Exercise task A. The passage on recording contracts names the things the study first looked for in what artists were offered. List them.
Exercise task B. Copy out the portion of the passage on recording contracts between "Overview of the" and "digital media context.", inclusive, word for word.

Extracted text.
◆ ◆ ◆ ◆
The contract analysis primarily aimed to shed light on qualitative properties, as is often the case for document analysis (Bowen, 2009), but it also outlined quantitative dimensions of the sample material. There are clearly limitations to what 22 documents can say about contemporary contract practice, but where there were marked differences between the early and late contracts, it is reasonable to assume that similar patterns might be found in similar document selections (in similar contexts). There were nine contracts from 2007 to 2010 and 13 from 2016 to 2019. The author requested diversity in terms of the signing parties, including major labels, indie labels, experienced artists, new artists, male artists, and female artists; otherwise, the organisation was asked to select contracts at random. The selection resulted in the spread outlined in the Table 1 below (four contracts were lacking some information; the relevant slots are marked with *).
Overview of the contract material.
While the study covers a range of signatories, the sample still leans towards contracts with major labels, experienced artists and males rather than independent labels, new artists and females. In the search for how things changed, the study first sought information about what artists were offered, including advance payments, royalties, production budgets and promotion plans. It then sought information about what the labels demanded, including ownership of the music, rights to the exploitation of it and exclusivity in terms of the artist’s labour, including option periods. Following a presentation of the findings from this search is an interpretation of the ways in which developments in the contracts relate to developments in their digital media context.
◆ ◆ ◆ ◆
Supplied records.
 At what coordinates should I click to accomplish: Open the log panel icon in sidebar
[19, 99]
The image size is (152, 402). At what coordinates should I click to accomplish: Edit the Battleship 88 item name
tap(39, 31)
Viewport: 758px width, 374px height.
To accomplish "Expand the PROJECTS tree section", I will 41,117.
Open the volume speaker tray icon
◆ ◆ ◆ ◆
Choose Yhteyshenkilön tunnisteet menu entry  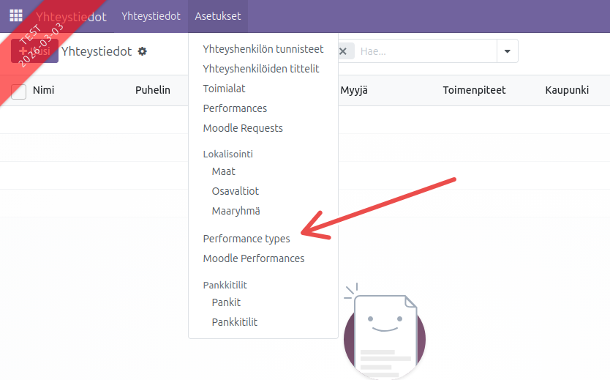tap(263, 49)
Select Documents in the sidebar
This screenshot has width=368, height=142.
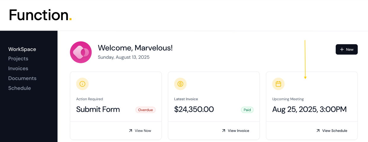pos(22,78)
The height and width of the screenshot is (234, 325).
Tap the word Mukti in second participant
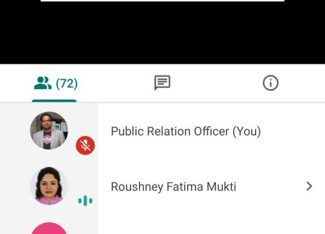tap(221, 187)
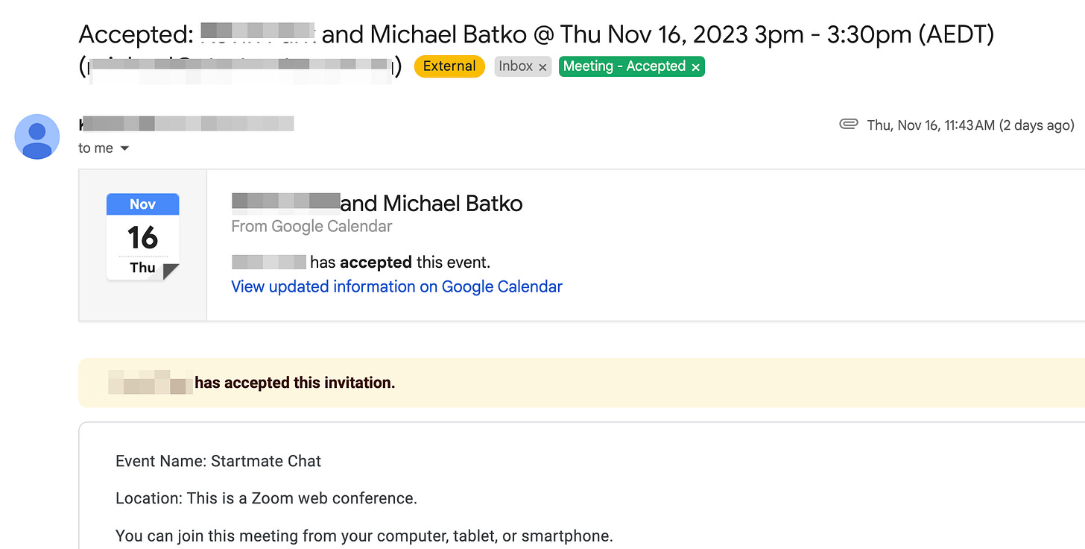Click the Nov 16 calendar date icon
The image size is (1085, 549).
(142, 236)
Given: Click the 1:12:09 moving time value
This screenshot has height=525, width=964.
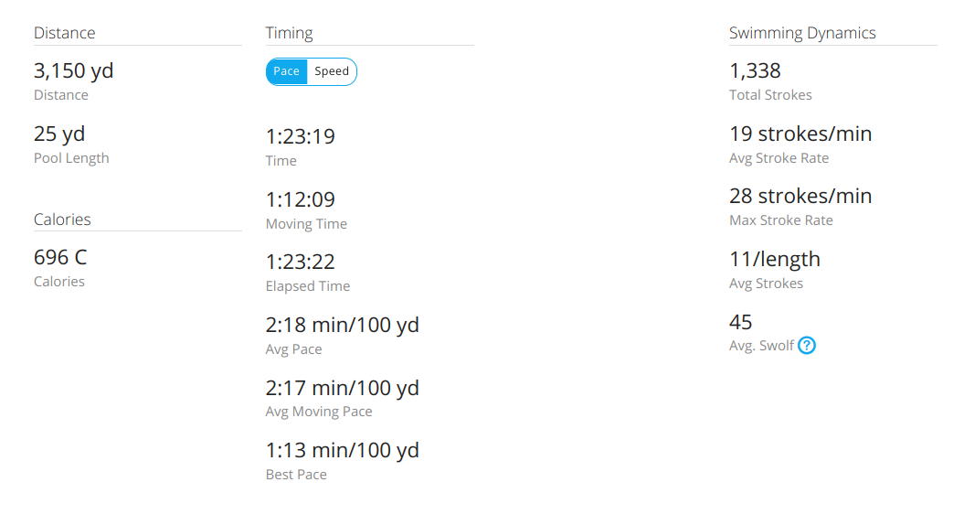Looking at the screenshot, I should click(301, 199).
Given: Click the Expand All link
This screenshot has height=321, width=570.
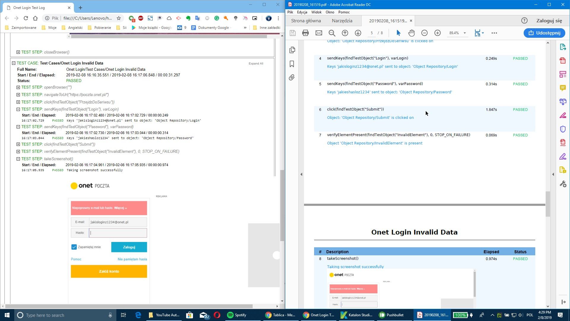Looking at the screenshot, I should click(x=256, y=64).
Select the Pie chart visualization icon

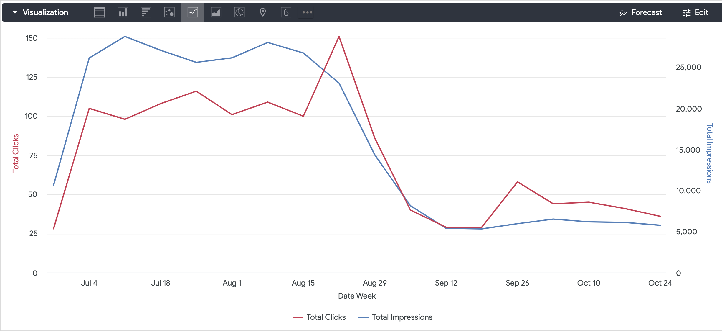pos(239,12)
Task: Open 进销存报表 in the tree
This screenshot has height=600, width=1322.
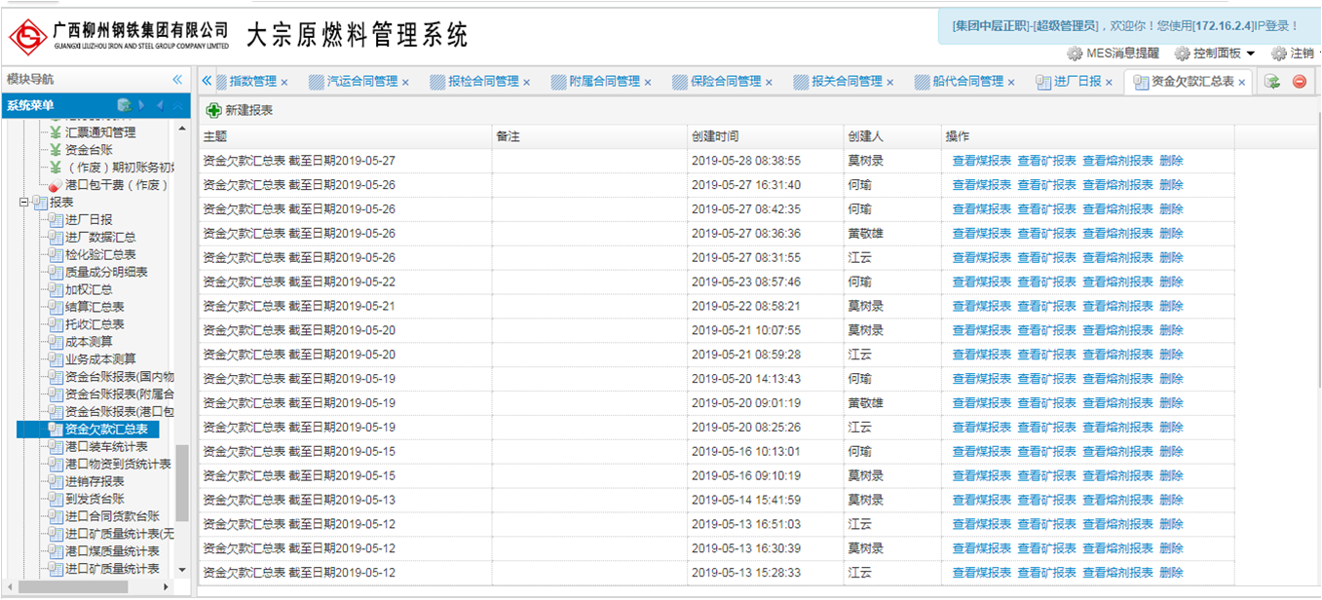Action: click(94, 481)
◆ ◆ ◆ ◆
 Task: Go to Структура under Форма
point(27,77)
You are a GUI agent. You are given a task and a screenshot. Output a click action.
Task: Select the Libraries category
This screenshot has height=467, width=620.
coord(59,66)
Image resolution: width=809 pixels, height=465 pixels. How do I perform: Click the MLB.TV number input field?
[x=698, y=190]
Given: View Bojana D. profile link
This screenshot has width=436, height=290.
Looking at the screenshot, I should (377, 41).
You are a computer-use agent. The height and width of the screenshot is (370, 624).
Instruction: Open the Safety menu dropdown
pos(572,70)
◆ ◆ ◆ ◆
Full response A.
- Advance payments
- Royalties
- Production budgets
- Promotion plans

Full response B.
Overview of the contract material.
While the study covers a range of signatories, the sample still leans towards contracts with major labels, experienced artists and males rather than independent labels, new artists and females. In the search for how things changed, the study first sought information about what artists were offered, including advance payments, royalties, production budgets and promotion plans. It then sought information about what the labels demanded, including ownership of the music, rights to the exploitation of it and exclusivity in terms of the artist’s labour, including option periods. Following a presentation of the findings from this search is an interpretation of the ways in which developments in the contracts relate to developments in their digital media context.